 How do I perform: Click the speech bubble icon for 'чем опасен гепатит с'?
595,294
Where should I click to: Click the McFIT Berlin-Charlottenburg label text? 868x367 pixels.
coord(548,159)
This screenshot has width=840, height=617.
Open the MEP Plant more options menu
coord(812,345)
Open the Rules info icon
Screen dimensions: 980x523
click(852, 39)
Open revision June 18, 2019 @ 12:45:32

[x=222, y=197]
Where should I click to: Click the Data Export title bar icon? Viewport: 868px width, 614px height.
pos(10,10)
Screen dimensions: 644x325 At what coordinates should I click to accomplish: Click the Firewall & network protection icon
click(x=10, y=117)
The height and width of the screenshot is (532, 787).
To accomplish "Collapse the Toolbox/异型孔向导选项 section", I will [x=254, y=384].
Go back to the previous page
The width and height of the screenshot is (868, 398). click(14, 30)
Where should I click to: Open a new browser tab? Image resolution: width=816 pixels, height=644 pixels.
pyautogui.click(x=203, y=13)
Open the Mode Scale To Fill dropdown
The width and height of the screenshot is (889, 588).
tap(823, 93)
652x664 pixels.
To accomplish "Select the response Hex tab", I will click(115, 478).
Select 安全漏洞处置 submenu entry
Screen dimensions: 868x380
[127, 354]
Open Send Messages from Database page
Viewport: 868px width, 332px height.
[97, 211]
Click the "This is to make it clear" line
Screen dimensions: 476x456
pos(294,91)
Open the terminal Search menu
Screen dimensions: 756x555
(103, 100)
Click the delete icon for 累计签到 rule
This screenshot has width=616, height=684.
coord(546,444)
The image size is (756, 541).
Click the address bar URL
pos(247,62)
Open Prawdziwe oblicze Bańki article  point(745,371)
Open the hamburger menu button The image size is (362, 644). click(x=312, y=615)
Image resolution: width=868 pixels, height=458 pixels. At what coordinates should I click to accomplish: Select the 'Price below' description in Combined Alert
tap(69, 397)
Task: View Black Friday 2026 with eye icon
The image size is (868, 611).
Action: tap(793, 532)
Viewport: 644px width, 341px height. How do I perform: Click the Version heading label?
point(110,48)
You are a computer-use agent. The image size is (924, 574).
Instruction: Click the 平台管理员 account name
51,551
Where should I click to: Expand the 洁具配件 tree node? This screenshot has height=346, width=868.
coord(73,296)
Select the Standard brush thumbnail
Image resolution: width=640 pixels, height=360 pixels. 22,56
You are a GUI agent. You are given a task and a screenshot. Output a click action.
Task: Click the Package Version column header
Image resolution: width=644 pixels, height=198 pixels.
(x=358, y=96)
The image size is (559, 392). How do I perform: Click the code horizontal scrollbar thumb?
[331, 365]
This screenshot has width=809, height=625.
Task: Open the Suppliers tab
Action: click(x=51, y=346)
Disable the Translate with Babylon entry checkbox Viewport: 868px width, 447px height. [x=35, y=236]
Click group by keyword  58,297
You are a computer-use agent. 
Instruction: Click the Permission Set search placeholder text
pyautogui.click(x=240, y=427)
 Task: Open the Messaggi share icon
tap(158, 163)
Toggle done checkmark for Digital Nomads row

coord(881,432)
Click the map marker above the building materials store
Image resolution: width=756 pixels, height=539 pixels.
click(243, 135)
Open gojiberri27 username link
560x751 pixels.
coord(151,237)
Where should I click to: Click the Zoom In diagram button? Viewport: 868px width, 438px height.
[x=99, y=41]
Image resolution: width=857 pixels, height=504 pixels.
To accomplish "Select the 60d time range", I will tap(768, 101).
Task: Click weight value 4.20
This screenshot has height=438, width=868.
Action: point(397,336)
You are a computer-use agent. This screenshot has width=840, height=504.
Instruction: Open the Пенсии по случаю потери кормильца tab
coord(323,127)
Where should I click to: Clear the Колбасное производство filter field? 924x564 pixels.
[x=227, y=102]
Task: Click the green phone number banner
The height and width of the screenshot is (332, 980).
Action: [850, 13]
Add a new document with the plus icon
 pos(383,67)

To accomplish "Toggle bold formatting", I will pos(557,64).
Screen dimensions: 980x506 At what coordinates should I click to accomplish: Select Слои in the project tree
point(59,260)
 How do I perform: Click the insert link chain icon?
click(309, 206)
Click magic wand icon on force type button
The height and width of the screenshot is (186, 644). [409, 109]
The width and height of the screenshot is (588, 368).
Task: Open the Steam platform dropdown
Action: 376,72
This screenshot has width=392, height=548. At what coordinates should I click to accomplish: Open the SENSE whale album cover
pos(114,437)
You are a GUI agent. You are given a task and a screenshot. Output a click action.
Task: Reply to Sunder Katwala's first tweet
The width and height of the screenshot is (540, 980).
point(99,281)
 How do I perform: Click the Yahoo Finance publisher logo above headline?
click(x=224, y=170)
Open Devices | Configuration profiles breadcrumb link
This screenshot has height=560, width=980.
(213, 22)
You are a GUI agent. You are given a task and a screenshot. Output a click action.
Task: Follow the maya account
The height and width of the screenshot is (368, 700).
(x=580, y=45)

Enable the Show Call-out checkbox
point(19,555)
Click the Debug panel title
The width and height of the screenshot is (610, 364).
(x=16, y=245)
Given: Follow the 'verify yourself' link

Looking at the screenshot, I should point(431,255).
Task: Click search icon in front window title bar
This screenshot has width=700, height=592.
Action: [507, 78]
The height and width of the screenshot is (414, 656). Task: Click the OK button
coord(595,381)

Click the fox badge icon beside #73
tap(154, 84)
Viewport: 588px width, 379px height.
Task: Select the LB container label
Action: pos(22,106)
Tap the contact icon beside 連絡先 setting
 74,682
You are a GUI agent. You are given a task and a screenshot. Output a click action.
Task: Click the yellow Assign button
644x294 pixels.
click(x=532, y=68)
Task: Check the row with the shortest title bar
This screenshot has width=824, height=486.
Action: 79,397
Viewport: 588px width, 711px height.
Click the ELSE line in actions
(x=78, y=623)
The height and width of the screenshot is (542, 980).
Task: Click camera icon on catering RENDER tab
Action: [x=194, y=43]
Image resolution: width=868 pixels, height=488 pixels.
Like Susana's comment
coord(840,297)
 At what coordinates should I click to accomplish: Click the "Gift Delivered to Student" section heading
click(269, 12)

What you will do | Could you output every entry above exactly as it stands?

Result of the task |
 How do I perform: Click the speech bubble icon for 'чем опасен гепатит с'?
595,294
Where should I click to: Click the McFIT Berlin-Charlottenburg label text? 868x367 pixels.
coord(548,159)
This screenshot has width=840, height=617.
Open the MEP Plant more options menu
coord(812,345)
Open the Rules info icon
Screen dimensions: 980x523
click(852, 39)
Open revision June 18, 2019 @ 12:45:32

[x=222, y=197]
Where should I click to: Click the Data Export title bar icon? Viewport: 868px width, 614px height.
pos(10,10)
Screen dimensions: 644x325 At what coordinates should I click to accomplish: Click the Firewall & network protection icon
click(x=10, y=117)
The height and width of the screenshot is (532, 787).
To accomplish "Collapse the Toolbox/异型孔向导选项 section", I will [x=254, y=384].
Go back to the previous page
The width and height of the screenshot is (868, 398). click(14, 30)
Where should I click to: Open a new browser tab? Image resolution: width=816 pixels, height=644 pixels.
pyautogui.click(x=203, y=13)
Open the Mode Scale To Fill dropdown
The width and height of the screenshot is (889, 588).
tap(823, 93)
652x664 pixels.
To accomplish "Select the response Hex tab", I will click(115, 478).
Select 安全漏洞处置 submenu entry
Screen dimensions: 868x380
[127, 354]
Open Send Messages from Database page
Viewport: 868px width, 332px height.
[97, 211]
Click the "This is to make it clear" line
Screen dimensions: 476x456
pos(294,91)
Open the terminal Search menu
Screen dimensions: 756x555
(103, 100)
Click the delete icon for 累计签到 rule
This screenshot has width=616, height=684.
coord(546,444)
The image size is (756, 541).
Click the address bar URL
pos(247,62)
Open Prawdziwe oblicze Bańki article  point(745,371)
Open the hamburger menu button The image size is (362, 644). click(x=312, y=615)
Image resolution: width=868 pixels, height=458 pixels. At what coordinates should I click to accomplish: Select the 'Price below' description in Combined Alert
tap(69, 397)
Task: View Black Friday 2026 with eye icon
The image size is (868, 611).
Action: tap(793, 532)
Viewport: 644px width, 341px height. How do I perform: Click the Version heading label?
point(110,48)
You are a computer-use agent. The image size is (924, 574).
Instruction: Click the 平台管理员 account name
51,551
Where should I click to: Expand the 洁具配件 tree node? This screenshot has height=346, width=868.
coord(73,296)
Select the Standard brush thumbnail
Image resolution: width=640 pixels, height=360 pixels. 22,56
You are a GUI agent. You are given a task and a screenshot. Output a click action.
Task: Click the Package Version column header
Image resolution: width=644 pixels, height=198 pixels.
(x=358, y=96)
The image size is (559, 392). How do I perform: Click the code horizontal scrollbar thumb?
[331, 365]
This screenshot has width=809, height=625.
Task: Open the Suppliers tab
Action: click(x=51, y=346)
Disable the Translate with Babylon entry checkbox Viewport: 868px width, 447px height. [x=35, y=236]
Click group by keyword  58,297
You are a computer-use agent. 
Instruction: Click the Permission Set search placeholder text
pyautogui.click(x=240, y=427)
 Task: Open the Messaggi share icon
tap(158, 163)
Toggle done checkmark for Digital Nomads row

coord(881,432)
Click the map marker above the building materials store
Image resolution: width=756 pixels, height=539 pixels.
click(243, 135)
Open gojiberri27 username link
560x751 pixels.
coord(151,237)
Where should I click to: Click the Zoom In diagram button? Viewport: 868px width, 438px height.
[x=99, y=41]
Image resolution: width=857 pixels, height=504 pixels.
To accomplish "Select the 60d time range", I will tap(768, 101).
Task: Click weight value 4.20
This screenshot has height=438, width=868.
Action: point(397,336)
You are a computer-use agent. This screenshot has width=840, height=504.
Instruction: Open the Пенсии по случаю потери кормильца tab
coord(323,127)
Where should I click to: Clear the Колбасное производство filter field? 924x564 pixels.
[x=227, y=102]
Task: Click the green phone number banner
The height and width of the screenshot is (332, 980).
Action: [850, 13]
Add a new document with the plus icon
 pos(383,67)

To accomplish "Toggle bold formatting", I will pos(557,64).
Screen dimensions: 980x506 At what coordinates should I click to accomplish: Select Слои in the project tree
point(59,260)
 How do I perform: Click the insert link chain icon?
click(309, 206)
Click magic wand icon on force type button
The height and width of the screenshot is (186, 644). [409, 109]
The width and height of the screenshot is (588, 368).
Task: Open the Steam platform dropdown
Action: 376,72
This screenshot has width=392, height=548. At what coordinates should I click to accomplish: Open the SENSE whale album cover
pos(114,437)
You are a GUI agent. You are given a task and a screenshot. Output a click action.
Task: Reply to Sunder Katwala's first tweet
The width and height of the screenshot is (540, 980).
point(99,281)
 How do I perform: Click the Yahoo Finance publisher logo above headline?
click(x=224, y=170)
Open Devices | Configuration profiles breadcrumb link
This screenshot has height=560, width=980.
(213, 22)
You are a GUI agent. You are given a task and a screenshot. Output a click action.
Task: Follow the maya account
The height and width of the screenshot is (368, 700).
(x=580, y=45)

Enable the Show Call-out checkbox
point(19,555)
Click the Debug panel title
The width and height of the screenshot is (610, 364).
(x=16, y=245)
Given: Follow the 'verify yourself' link

Looking at the screenshot, I should point(431,255).
Task: Click search icon in front window title bar
This screenshot has width=700, height=592.
Action: [507, 78]
The height and width of the screenshot is (414, 656). Task: Click the OK button
coord(595,381)

Click the fox badge icon beside #73
tap(154, 84)
Viewport: 588px width, 379px height.
Task: Select the LB container label
Action: pos(22,106)
Tap the contact icon beside 連絡先 setting
 74,682
You are a GUI agent. You are given a task and a screenshot. Output a click action.
Task: Click the yellow Assign button
644x294 pixels.
click(x=532, y=68)
Task: Check the row with the shortest title bar
This screenshot has width=824, height=486.
Action: 79,397
Viewport: 588px width, 711px height.
Click the ELSE line in actions
(x=78, y=623)
The height and width of the screenshot is (542, 980).
Task: Click camera icon on catering RENDER tab
Action: [x=194, y=43]
Image resolution: width=868 pixels, height=488 pixels.
Like Susana's comment
coord(840,297)
 At what coordinates should I click to accomplish: Click the "Gift Delivered to Student" section heading
click(269, 12)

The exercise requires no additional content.